- _Passage provided_
──────────────────────────────
Day 8, Sun 28 June - Rousay and Ring of Brodgar
Breakfast turned out to be an extended affair this morning, but we eventually got away and headed for Tingwall for our ferry over to the isle of Rousay. Eynhallow Sound was full of auks and terns and reminded us very much of Shetland. Arriving at the pier there is a large flock of Greylag Geese on the sea.
After a visit to the Trumland Heritage Centre we head off around the eastern side of the island. We stop to view across to Egilsay and the impressive sight of St Magnus Kirk. We drive slowly north and turn into Ervedale to look over the shallow valley of Sourin. The sky is blue, the sun is shining and there is little breeze. Curlew bubble endless below us. Its simply fabulous. Craig picks up a raptor above the northern ridge and it begins to hover – Common Buzzard! That’s a real rarity still on Orkney. ‘Harrier!’ shouts Dave. We turn round and following Dave’s directions we find a fantastic male Hen Harrier floating over the moor. Its brilliant white with jet black wing tips in this strong sunlight, not the expected smoky grey shown in the books. Dave then picks out the ghostly shape of a Short-eared Owl across the valley. It can be seen with bins but scopes prove much better as it quarters the moor looking all white in the bright light. The owl continues to perform when Craig picks up a female Hen Harrier crossing the valley. When it reaches the far side it turns across the hillside and flies across the entire length of the hill in front of us, its clean white ring-tail occasionally standing out when it turns. Steve then picks up a second Short-eared Owl right in front of us and much closer than the first. We get stunning views of this bird when it decides to be a real poser and land on a fencepost! Through the scopes you can see its fierce bright yellow eyes! Last up is a Kestrel which has replaced the buzzard hovering over the ridge behind us.
We move off north again, and as we drop down into Wasbister Loch there are loads of Stonechats on the heather, fence posts and wires running through the moor. Some of the males are simply stunning, almost pie-bald with a hint of russet on the chest.
We spend an hour at Nousty Sand having a leisurely lunch in the sun and enjoying the peace and quiet of the place. The nearby abandoned farm is covered in rich yellow-orange lichen which gleams in the bright sun. It provides a great subject for the photographers. We spread out around the beach and rocks and take in this beautiful spot. Arctic Terns fish in the bay with the occasional Gannet causing a major splash as they dive from height after fish. Dozens of Painted Lady butterflies feed on the carpet of clover by the vehicles, and the now familiar gingery bumble bee buzzes noisily between the butterflies. Just offshore an Arctic Skua chases terns, trying to get them to disgorge their fish with frequent success. We move off south-west across the island for an afternoon of archaeology. Out first stop is at Midhowe, a two for one experience with the Neolithic stalled burial cairn and an Iron Age Broch.
Midhowe is a large Neolithic chambered cairn and lies on the shore of Eynhallow Sound separating Rousay from Mainland Orkney.
──────────────────────────────
- _Dataset extract_
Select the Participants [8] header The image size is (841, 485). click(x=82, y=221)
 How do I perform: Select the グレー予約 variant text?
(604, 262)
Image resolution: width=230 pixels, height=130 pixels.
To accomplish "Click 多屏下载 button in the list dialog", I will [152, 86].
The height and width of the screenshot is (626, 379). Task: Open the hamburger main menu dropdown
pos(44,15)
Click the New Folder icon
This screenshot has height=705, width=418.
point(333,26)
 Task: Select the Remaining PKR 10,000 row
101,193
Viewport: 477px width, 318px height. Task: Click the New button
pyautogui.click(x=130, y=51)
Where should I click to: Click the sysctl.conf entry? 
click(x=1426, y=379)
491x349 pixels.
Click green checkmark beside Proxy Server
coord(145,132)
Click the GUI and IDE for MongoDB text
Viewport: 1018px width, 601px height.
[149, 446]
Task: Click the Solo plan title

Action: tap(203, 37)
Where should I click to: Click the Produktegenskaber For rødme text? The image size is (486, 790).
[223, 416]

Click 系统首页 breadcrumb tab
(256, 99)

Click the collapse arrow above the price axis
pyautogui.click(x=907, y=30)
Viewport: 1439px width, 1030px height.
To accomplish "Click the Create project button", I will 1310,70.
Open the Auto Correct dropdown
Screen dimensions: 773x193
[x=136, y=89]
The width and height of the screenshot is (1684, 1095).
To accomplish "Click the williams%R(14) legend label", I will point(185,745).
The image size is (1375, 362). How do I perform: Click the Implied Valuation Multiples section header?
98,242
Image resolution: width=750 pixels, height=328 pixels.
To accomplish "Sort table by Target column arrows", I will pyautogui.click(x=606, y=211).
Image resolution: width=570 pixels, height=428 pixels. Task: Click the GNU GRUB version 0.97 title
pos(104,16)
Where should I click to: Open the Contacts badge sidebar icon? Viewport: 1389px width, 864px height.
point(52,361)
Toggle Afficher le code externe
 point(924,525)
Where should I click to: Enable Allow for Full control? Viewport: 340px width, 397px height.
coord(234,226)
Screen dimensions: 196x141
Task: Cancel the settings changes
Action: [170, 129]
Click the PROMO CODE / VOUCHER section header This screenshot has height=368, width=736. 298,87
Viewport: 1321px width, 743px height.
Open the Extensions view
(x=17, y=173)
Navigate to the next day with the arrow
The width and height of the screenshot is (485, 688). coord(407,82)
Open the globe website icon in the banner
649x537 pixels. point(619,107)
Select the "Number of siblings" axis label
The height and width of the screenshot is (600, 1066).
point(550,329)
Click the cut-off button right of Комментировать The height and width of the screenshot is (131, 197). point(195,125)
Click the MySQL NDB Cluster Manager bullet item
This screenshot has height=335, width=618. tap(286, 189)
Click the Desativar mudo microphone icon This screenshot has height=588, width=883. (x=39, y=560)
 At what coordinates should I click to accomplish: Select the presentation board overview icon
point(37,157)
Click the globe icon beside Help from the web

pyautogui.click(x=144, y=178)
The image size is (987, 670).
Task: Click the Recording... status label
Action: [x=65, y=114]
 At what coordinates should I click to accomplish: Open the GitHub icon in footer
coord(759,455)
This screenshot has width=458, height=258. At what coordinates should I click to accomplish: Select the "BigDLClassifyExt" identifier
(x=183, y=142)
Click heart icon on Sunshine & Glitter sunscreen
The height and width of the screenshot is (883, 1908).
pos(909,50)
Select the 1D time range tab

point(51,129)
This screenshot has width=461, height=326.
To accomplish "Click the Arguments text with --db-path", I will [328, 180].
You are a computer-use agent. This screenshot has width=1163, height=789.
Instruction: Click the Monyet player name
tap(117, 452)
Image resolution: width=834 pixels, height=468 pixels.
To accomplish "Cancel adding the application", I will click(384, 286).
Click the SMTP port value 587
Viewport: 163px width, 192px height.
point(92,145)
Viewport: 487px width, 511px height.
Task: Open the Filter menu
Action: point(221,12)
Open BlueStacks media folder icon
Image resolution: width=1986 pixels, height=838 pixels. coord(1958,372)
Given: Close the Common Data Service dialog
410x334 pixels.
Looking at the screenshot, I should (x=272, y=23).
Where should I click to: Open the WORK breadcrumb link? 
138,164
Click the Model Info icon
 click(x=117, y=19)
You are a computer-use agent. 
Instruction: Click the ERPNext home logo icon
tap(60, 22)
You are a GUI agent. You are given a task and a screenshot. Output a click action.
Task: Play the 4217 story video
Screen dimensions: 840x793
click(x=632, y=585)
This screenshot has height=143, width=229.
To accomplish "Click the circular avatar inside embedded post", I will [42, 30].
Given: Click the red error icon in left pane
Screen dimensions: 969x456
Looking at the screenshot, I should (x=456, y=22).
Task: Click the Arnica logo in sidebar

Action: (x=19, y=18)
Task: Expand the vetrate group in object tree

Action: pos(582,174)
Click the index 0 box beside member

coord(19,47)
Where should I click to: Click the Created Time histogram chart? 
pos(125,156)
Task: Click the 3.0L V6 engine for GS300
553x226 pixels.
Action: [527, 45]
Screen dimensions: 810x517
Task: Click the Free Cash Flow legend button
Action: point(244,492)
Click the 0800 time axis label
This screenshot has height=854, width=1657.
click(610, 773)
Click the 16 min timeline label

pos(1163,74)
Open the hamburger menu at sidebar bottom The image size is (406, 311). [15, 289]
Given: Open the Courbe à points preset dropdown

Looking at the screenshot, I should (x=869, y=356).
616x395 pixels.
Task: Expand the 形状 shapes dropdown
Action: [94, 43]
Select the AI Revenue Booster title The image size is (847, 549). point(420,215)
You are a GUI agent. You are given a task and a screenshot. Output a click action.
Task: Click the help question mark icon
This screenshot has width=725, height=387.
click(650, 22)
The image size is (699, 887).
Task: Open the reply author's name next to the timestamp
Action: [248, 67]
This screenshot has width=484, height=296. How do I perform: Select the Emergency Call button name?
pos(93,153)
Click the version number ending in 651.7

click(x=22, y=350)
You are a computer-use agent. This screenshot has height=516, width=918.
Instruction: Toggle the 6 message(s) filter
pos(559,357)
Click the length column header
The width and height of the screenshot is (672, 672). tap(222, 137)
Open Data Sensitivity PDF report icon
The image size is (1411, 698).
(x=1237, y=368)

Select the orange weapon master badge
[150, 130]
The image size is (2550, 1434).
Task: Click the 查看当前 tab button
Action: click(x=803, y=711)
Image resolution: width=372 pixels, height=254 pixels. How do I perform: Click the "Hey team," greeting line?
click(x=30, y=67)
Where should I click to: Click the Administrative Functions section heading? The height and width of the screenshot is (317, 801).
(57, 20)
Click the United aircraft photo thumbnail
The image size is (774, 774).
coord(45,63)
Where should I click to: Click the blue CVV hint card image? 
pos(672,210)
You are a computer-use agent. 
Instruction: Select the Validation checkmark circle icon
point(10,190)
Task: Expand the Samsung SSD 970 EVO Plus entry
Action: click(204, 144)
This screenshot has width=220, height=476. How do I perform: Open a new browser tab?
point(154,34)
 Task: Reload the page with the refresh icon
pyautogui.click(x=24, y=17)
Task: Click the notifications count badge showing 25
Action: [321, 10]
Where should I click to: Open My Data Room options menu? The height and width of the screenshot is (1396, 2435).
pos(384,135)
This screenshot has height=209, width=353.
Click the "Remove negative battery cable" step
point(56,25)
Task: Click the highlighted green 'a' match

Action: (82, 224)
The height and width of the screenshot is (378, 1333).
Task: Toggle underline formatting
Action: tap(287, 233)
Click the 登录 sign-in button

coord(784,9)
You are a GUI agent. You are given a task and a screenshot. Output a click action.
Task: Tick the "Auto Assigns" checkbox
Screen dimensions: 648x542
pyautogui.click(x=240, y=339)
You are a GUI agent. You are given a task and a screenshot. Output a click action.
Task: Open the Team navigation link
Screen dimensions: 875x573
──────────────────────────────
- _Set of tasks_
**A.** Answer these from the Rousay diary:
(i) From where did the group take the ferry to Rousay?
(ii) How did the male Hen Harrier look in the strong sunlight?
(iii) What two sites make up the "two for one experience" at Midhowe?
**B.** Go on with the Rousay diary from its final sentence, keeping its style.
The data has no connection to the Rousay diary.

- _Answers to the exercises_
**A.**
(i) Tingwall.
(ii) Brilliant white with jet black wing tips.
(iii) The Neolithic stalled burial cairn and an Iron Age Broch.

**B.**
The tomb is a particularly well preserved ‘stalled’ cairn. Stalled cairns have a central passageway flanked by a series of paired upright stones that separate the sides into 12 compartments along a passageway over 20, long. The original roof is gone and the structure now lies within a modern hangar-like structure that protects the site. The nature of the original roof is unclear. It may have consisted of flat slabs or it may have been vaulted like Maeshowe to a height of as much as 5 metres (16 ft). The cairn appears to have been intentionally filled with debris after hundreds of years of usage beginning early in the third millenium BC and the size and complexity of the interior of the cairn must have exerted a powerful influence on those entering it. The cairn was originally protected by an oval barrow 33m long and 13m wide. Some of the stones in the walls are laid at angles to each other, forming decorative patterns that echo the incised rims found on some Unstan ware bowls, examples of which were found in the tomb. These patterns are clearly part of the architectural design of the walls, meant to be seen. Midhowe is distinguished from other tombs of its type by having a horned forecourt adjacent to the long axis of the barrow on the north side. Extension of the curvature of the surviving ‘horns’ of the structure suggests an original diameter of as much as 70m indicating a ceremonial space capable of holding hundreds of people.
Midhowe represents an excellent example of collective burial common to the Orkney tombs. The remains of at least 25 individuals were discovered in the tomb. The bodies were found in groups of two to four on six of the shelves (seven stalls have shelves). Several of the skeletons were in a crouched position on the shelves, with their backs to the side wall and heads resting against the supporting pillars. Other groups of bones had been heaped into the centers of the shelves or swept under them, suggesting that earlier burials had been moved to accommodate later ones. In a few cases only the skulls were present, in one instance the long bones had been piled together with the skull placed on top.
Bones from a variety of animals were found as well including ox, sheep, skua, cormorant, buzzard, eagle, gannet, and carrion-crow. Fish bones from bream and wrasse were also present. Bream are not found this far north today, evidence that the waters around Orkney during the Neolithic must have been several degrees warmer than today.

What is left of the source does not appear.